Ultrafast spectroscopy reveals subnanosecond peptide conformational dynamics and validates molecular dynamics simulation

Abstract

Femtosecond time-resolved spectroscopy on model peptides with built-in light switches combined with computer simulation of light-triggered motions offers an attractive integrated approach toward the understanding of peptide conformational dynamics. It was applied to monitor the light-induced relaxation dynamics occurring on subnanosecond time scales in a peptide that was backbone-cyclized with an azobenzene derivative as optical switch and spectroscopic probe. The femtosecond spectra permit the clear distinguishing and characterization of the subpicosecond photoisomerization of the chromophore, the subsequent dissipation of vibrational energy, and the subnanosecond conformational relaxation of the peptide. The photochemical cis/trans-isomerization of the chromophore and the resulting peptide relaxations have been simulated with molecular dynamics calculations. The calculated reaction kinetics, as monitored by the energy content of the peptide, were found to match the spectroscopic data. Thus we verify that all-atom molecular dynamics simulations can quantitatively describe the subnanosecond conformational dynamics of peptides, strengthening confidence in corresponding predictions for longer time scales.

Figure 1

(A) Structure of the cis-APB-peptide (Middle), corresponding absorption spectrum (Bottom), and snapshot from the MD simulations (Top), which represents the mean conformation of the molecule in the first picosecond. The peptide backbone (light gray) and the APB-group (dark gray) are shown. (B) Photoinduced cis/trans-isomerization leads to a considerable elongation of the APB moiety.

Figure 2

Comparison of transient absorbance changes on cis/trans-isomerization between linear (blue), cyclic (red) APB-peptides, and azobenzene (green) at probing wavelengths in a spectral region devoid of any ground state absorption (A) and in the low-frequency side of the nπ*-transition (B), respectively. In A, the curve for azobenzene is plotted on two different scales to depict its overall appearance and the matching behavior at delay times past 1 ps.
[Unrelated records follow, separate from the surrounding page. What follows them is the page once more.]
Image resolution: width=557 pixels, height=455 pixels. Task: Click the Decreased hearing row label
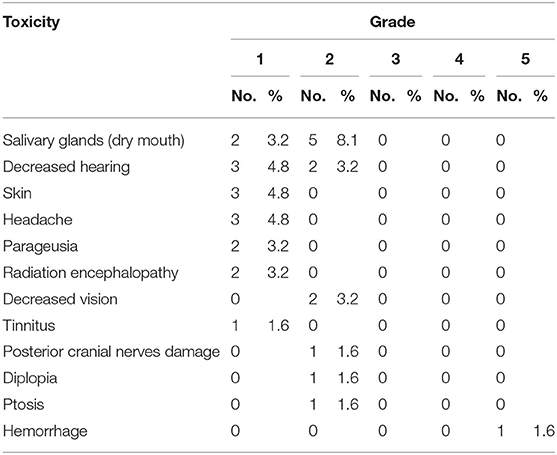[x=66, y=167]
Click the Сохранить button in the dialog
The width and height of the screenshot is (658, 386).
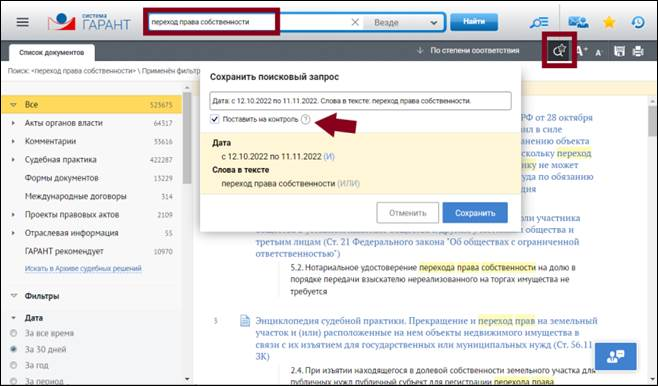pos(475,213)
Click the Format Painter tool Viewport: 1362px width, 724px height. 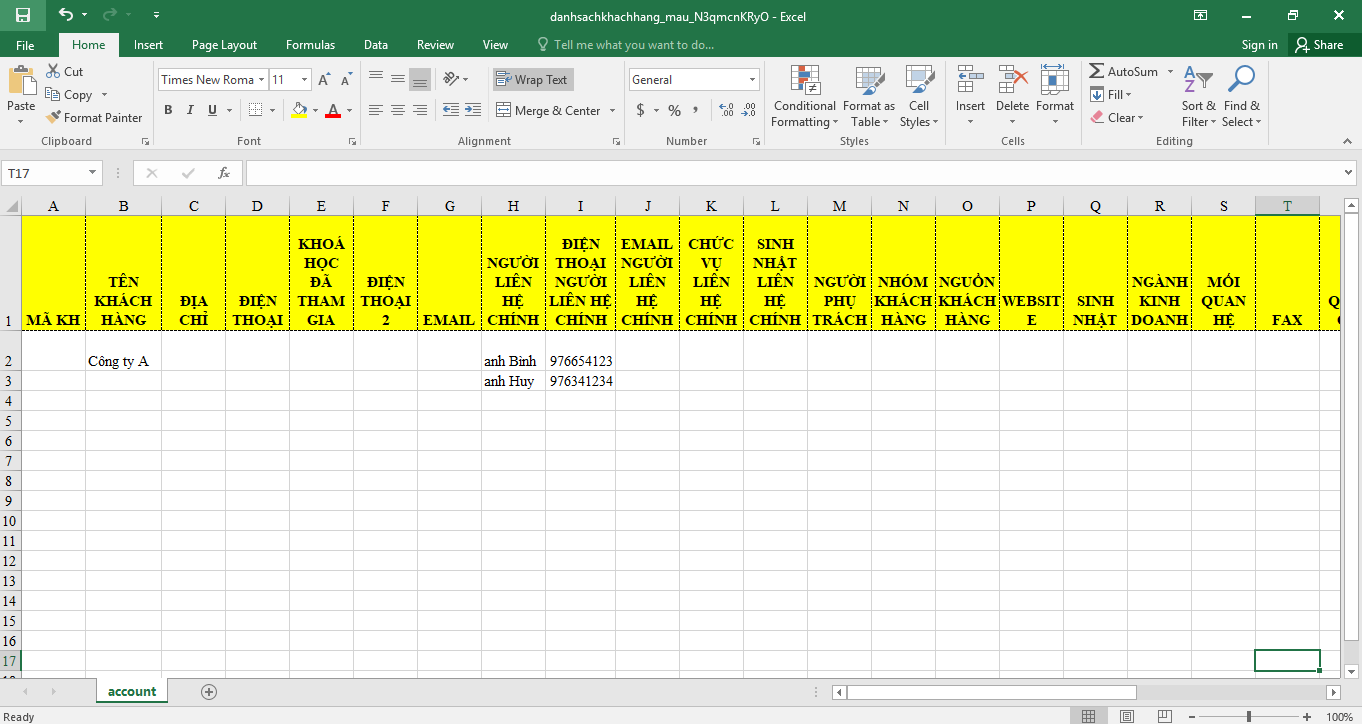pos(94,117)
A logarithmic scale is applied to the delay time.

Figure 3

(A) Transient spectra of cyclic APB-peptide showing the absorption change as a function of wavelength at certain delay times after the photoexcitation of the cis-isomer. The stationary difference spectrum (cis−trans) corresponds to the dashed line. (B) Difference in transient absorption changes between cyclic and linear APB-peptide as a function of wavelength and delay time. The color table and the scaling factor for the amplitudes (×10 for λ_pr > 445 nm) are indicated in the plot. The scale is linear for delay times between −1 and 1 ps and logarithmic for longer delay times.

Figure 4

Comparison of the total energies (small dots) of the cis-APB-peptide and of azobenzene during six 1-ns MD simulations on light-induced cis/trans-isomerization (see Materials and Methods). The elapsed time is shown on the x axis on a linear/logarithmic scale, with the origin depicting the electronic excitation. Fits to the temporal evolution of the energies with biexponential decays are represented by solid lines. They are compared with experimental data (large dots) in the form of vertical excitation energies ΔE of the trans ππ*-transition, derived from Gaussian fits to peaks of the ππ*-absorption near 370 nm in the transient spectra depicted in Fig. 3A.